Ask Betsy Ross and Walt Whitman: Gloucester City is no stranger to history and culture.

Mary Lou Adams , organizer of the annual Gloucester City Riverfront Music/Arts Festival, with one of her own artworks.
Mary Lou Adams , organizer of the annual Gloucester City Riverfront Music/Arts Festival, with one of her own artworks.Read moreELIZABETH ROBERTSON / Staff Photographer

When she was voted out as president of the Gloucester City historical society nearly a decade ago, Mary Lou Adams felt certain that her role presenting this blue-collar Camden County town in a more cultural light was far from over.

"I just knew I had to keep going because I didn't want to give up showing the world what a great place this really is — how much history and culture is really here," said Adams, 69, a retired human services worker.

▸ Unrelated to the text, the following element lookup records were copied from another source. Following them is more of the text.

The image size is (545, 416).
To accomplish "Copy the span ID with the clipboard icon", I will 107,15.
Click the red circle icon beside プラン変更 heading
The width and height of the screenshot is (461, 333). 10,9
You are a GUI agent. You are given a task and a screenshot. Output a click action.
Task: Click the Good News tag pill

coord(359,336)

Adams says she is fascinated with the idea that this little burg, which has existed upon a marshy bank of the Delaware River since the 1600s — and now sits in the towering shadow cast by the Walt Whitman Bridge — was where Betsy Ross eloped to marry her love, a local upholsterer, against the wishes of her Quaker parents, and where the poet for whom the omnipresent bridge is named would come to dine on shad cooked, in a locally famous style, upon a wooden plank.

The place once had the world's largest Ferris wheel, and John Philip Sousa would arrive to conduct rousing marches in Proprietors Park.

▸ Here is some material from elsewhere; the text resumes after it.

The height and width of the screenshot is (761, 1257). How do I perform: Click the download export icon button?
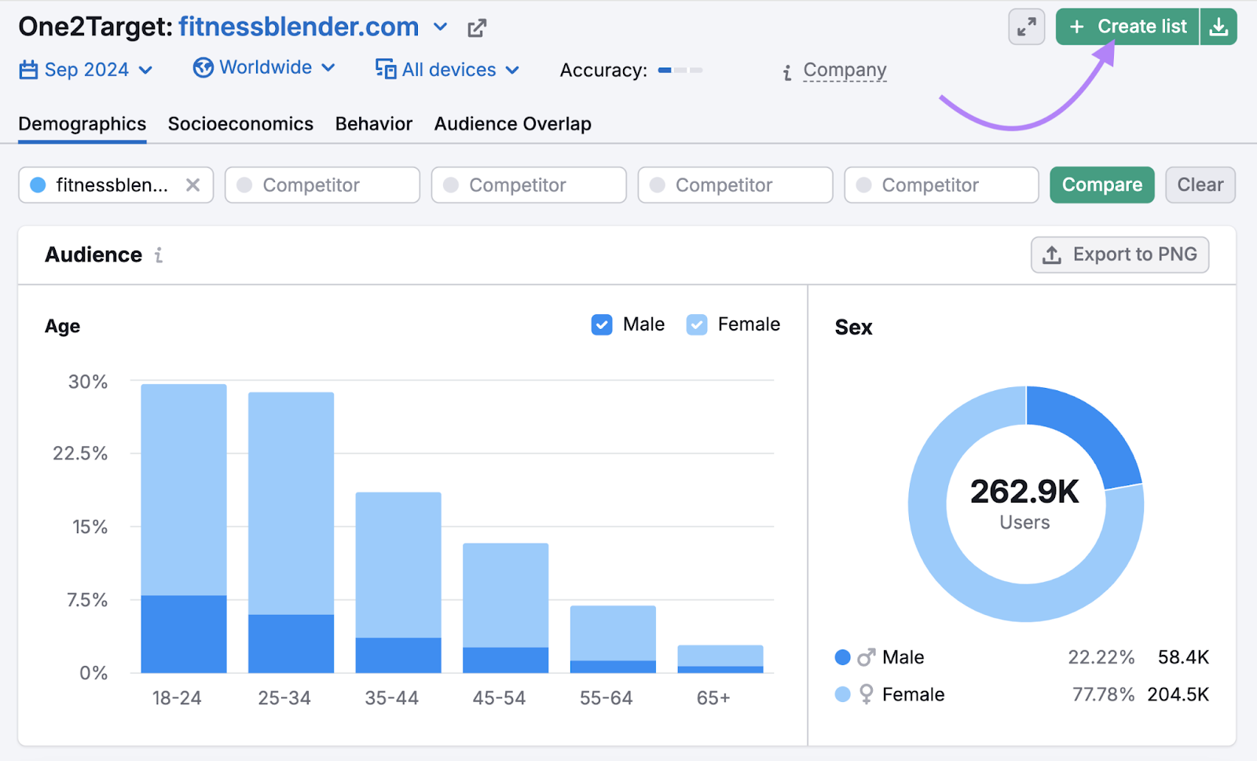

So, Adams, with the permission of city officials, quickly organized the Gloucester City Cultural Arts and Heritage Society, and decided to create the annual Riverfront Music/Art Festival. The first was held in 2009 in Proprietors Park and featured a handful of bands and a meager 20 vendors selling artwork and other handmade items.

Despite having been on the verge of unraveling a few times — the grassroots effort is without corporate sponsorship and is overseen on a strictly volunteer basis by Adams and a small committee — the ninth annual Riverfront Music/Arts Festival will take place this year.  Scheduled for Sept. 30 from 11 a.m. to 5:30 p.m., the festival will include about 70 booths featuring fine art and photography.  There will be scheduled poetry readings, music provided by at least five bands or local musicians, and a children's art corner.

Three one-hour tours of the Delaware River — at 10:30 a.m., noon, and 1:30 p.m. — will be offered by Gloucester City Sails aboard the schooner Northwind.  Tickets will be $20 per person.

Adams said she is proud of the festival's artistic lineup, including seven artists from Prindiville Moher, a Princeton-based nonprofit gallery that seeks to enrich the careers of emerging artists; photographic artist Barrie Stark from Blou's Art; Reta Sweeney, a professional watercolorist and oil painter; and mixed media artist Bernard Dela Cruz of Sewell. Adams, who paints mostly in acrylics, will also show her work.

"This festival brings joy to people in the form of creativity, for both the artists and those who attend the show," Adams said.

Jack Lipsett, Gloucester City's municipal administrator, agreed.

"I think what this festival ultimately does is showcase Gloucester City and what we have to offer," Lipsett said. "It's such a positive thing for our town and our businesses here, so we're fully behind this festival and the yeoman's task Mary Lou has done of putting it together every year."